**The task**
Exactly reproduce the data from its first line through the line with "Given: Click the green", leaving out every line after it.
*** Begin section ***
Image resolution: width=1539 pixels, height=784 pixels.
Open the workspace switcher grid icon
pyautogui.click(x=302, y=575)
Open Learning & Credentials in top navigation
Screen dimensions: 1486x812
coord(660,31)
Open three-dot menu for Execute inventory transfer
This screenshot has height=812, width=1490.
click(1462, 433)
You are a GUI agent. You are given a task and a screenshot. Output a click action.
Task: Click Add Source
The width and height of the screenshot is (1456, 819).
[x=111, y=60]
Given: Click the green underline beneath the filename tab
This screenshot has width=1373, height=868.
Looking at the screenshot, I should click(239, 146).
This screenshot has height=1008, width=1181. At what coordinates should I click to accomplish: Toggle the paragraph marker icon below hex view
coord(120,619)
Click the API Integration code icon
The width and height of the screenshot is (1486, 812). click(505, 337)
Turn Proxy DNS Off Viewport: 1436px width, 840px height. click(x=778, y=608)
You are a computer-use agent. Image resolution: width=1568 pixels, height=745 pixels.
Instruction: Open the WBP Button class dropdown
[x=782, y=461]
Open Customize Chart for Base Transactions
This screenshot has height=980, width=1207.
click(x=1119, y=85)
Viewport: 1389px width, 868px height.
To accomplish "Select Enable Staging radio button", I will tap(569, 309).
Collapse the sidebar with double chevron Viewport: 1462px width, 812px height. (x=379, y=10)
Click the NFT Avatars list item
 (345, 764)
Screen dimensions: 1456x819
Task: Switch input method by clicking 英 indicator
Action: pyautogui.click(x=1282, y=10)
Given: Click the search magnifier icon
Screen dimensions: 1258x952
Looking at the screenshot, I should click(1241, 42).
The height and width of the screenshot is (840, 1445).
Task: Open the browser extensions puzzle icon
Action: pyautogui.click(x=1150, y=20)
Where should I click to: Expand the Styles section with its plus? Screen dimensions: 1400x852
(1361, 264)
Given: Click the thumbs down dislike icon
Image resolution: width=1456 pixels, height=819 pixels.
*** End section ***
**Answer box**
Image resolution: width=1539 pixels, height=784 pixels.
Open the workspace switcher grid icon
pyautogui.click(x=302, y=575)
Open Learning & Credentials in top navigation
Screen dimensions: 1486x812
coord(660,31)
Open three-dot menu for Execute inventory transfer
This screenshot has height=812, width=1490.
click(1462, 433)
You are a GUI agent. You are given a task and a screenshot. Output a click action.
Task: Click Add Source
The width and height of the screenshot is (1456, 819).
[x=111, y=60]
Given: Click the green underline beneath the filename tab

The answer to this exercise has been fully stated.